🤖 AI Summary
This work addresses the asymmetric discrepancy between offline metrics and online performance in recommendation ranking, which cannot be adequately corrected by a single calibration factor. The authors propose a dual-channel SEU framework that models ranking optimization as a continuous influence-exchange process, enabling an end-to-end autonomous loop from diagnosis to deployment. One channel decouples offline-to-online calibration, while the other dynamically adjusts constraint penalties. A large language model (LLM) meta-controller governs high-level parameters, supported by a memory database comprising seven relational tables to facilitate cross-iteration learning. Evaluated in two Southeast Asian markets, the approach improved GMV in Market A from −3.6% to +9.2% within seven iterations, with peak orders increasing by 12.5%; in Market B, it achieved +4.15% GMV per unique user and +3.58% ad revenue within seven days of cold start and has since been fully deployed.
📝 Abstract
Recommendation ranking is fundamentally an influence allocation problem: a sorting formula distributes ranking influence among competing factors, and the business outcome depends on finding the optimal "exchange rates" among them. However, offline proxy metrics systematically misjudge how influence reallocation translates to online impact, with asymmetric bias across metrics that a single calibration factor cannot correct.
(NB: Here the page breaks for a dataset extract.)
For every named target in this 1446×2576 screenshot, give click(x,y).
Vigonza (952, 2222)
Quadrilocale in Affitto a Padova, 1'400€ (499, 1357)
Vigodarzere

We present Sortify, the first fully autonomous LLM-driven ranking optimization agent deployed in a large-scale production recommendation system. The agent reframes ranking optimization as continuous influence exchange, closing the full loop from diagnosis to parameter deployment without human intervention. It addresses structural problems through three mechanisms: (1) a dual-channel framework grounded in Savage's Subjective Expected Utility (SEU) that decouples offline-online transfer correction (Belief channel) from constraint penalty adjustment (Preference channel); (2) an LLM meta-controller operating on framework-level parameters rather than low-level search variables; (3) a persistent Memory DB with 7 relational tables for cross-round learning. Its core metric, Influence Share, provides a decomposable measure where all factor contributions sum to exactly 100%.
Sortify has been deployed across two Southeast Asian markets. In Country A, the agent pushed GMV from -3.6% to +9.2% within 7 rounds with peak orders reaching +12.5%. In Country B, a cold-start deployment achieved +4.15% GMV/UU and +3.58% Ads Revenue in a 7-day A/B test, leading to full production rollout.